The Story
Why it exists.
The beginning
ID Parfums launched Jardin de Bali in 2010 as the second chapter in its Jardin series, following Jardin de Sicile. Cecile Matton, the nose behind the composition, turned her attention from Sicily's Mediterranean citrus to the denser, more humid flora of Indonesia. The brief was simple: capture Bali, not as a postcard, but as a sensory impression. The island's night air, its lush, humid gardens, the warmth that doesn't quit after sunset. That meant tropical florals at their most assertive, held in check by spice and sweet balsamic base notes that give the whole thing a warm, lasting presence. It's a fragrance that wears its geography without apology. What the community data confirms: one reviewer noted coconut as dominant despite it not appearing in official notes.

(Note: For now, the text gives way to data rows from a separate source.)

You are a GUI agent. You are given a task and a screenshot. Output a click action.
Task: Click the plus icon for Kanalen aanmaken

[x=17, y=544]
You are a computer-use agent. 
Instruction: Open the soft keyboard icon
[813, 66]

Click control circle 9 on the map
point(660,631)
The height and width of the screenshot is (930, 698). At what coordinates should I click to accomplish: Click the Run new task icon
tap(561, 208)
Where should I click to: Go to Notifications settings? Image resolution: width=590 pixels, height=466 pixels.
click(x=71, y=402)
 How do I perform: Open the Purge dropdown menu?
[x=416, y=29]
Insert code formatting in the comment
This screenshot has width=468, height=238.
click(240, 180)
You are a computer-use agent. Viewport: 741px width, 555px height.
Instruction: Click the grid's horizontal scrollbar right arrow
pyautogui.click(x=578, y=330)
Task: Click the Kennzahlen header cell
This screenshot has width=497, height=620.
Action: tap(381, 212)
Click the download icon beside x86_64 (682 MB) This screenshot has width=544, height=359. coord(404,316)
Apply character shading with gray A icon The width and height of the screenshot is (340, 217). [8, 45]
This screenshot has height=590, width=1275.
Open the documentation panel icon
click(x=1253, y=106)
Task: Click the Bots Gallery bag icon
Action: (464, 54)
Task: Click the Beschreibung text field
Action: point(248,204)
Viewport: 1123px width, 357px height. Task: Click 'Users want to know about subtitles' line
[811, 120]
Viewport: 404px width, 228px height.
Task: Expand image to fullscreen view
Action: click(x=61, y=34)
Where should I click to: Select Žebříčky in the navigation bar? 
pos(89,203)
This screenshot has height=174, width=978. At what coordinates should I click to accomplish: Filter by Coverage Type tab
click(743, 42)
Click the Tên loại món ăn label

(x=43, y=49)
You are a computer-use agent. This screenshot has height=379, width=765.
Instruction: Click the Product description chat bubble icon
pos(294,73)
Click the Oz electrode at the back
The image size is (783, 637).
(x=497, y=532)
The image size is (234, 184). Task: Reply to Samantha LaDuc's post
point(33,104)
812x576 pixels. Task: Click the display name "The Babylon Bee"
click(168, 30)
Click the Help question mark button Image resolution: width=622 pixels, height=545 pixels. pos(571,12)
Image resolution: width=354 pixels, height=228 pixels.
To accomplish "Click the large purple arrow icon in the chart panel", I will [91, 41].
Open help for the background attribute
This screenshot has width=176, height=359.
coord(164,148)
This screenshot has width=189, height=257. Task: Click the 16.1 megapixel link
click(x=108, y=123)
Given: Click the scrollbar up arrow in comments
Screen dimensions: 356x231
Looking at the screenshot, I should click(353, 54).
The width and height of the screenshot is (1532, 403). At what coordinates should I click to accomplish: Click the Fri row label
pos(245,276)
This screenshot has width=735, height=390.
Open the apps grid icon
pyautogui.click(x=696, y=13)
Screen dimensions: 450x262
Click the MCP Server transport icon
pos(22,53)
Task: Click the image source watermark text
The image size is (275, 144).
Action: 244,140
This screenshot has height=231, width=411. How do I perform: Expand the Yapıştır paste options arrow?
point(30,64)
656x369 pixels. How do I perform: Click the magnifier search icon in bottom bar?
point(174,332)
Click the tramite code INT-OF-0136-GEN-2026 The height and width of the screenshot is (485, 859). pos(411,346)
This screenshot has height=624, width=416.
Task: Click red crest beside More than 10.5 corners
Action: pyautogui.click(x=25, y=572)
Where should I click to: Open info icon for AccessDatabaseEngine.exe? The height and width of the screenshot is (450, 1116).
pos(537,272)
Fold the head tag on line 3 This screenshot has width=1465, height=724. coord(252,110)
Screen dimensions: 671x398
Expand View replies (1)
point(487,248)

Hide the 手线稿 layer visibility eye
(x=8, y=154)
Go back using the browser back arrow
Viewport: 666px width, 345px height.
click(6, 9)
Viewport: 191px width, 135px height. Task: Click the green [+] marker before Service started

What makes Jardin de Bali stand apart from other tropical florals is the interplay between warmth and restraint. The opening is bright, bergamot and cloves pull in opposite directions, citrus versus spice, but they don't fight. They set the stage. The real story begins in the heart, where tuberose arrives with characteristic tropical assertiveness, and ylang-ylang amplifies it. Together, these white florals can tip into something overwhelming. The check comes from the base. Benzoin is balsamic, resinous, slightly sweet. Vanilla deepens the warmth without adding sweetness in the conventional sense. And black licorice, that's the surprise.
The evolution
The opening hits with bergamot's citrus brightness immediately softened by clove's warm spice. The top notes don't linger, within 15 minutes, the heart takes over. Tuberose arrives with characteristic tropical weight, creamy and slightly animalic, joined by ylang-ylang's sweeter, more exotic floral. The handoff is smooth but noticeable: you go from something that smelled like a spice market to something that smells like a garden at dusk. The heart holds for two to three hours. This is where the fragrance lives most prominently, dense, lush, and warm. The white florals don't evolve dramatically; they deepen slightly as the base notes begin to emerge. Vanilla and benzoin add creaminess without lightening the composition. The black licorice appears as a quiet bitter undertone, keeping things grounded. By hour four, the drydown settles in. The florals recede, leaving behind a warm vanilla-benzoin blend with a faint herbal edge from the licorice.
Cultural impact
Jardin de Bali sits among a range of tropical floral fragrances, yet it carves out a distinct space with its unexpected use of licorice, offering a twist that diverges from the typical coconut or tiare template. The composition blends lush tuberose and ylang-ylang with a hint of spice and a balsamic base that gives the scent a warm, lingering presence. Those who seek tropical florals that avoid the obvious tropes will find it occupies a specific, underserved niche.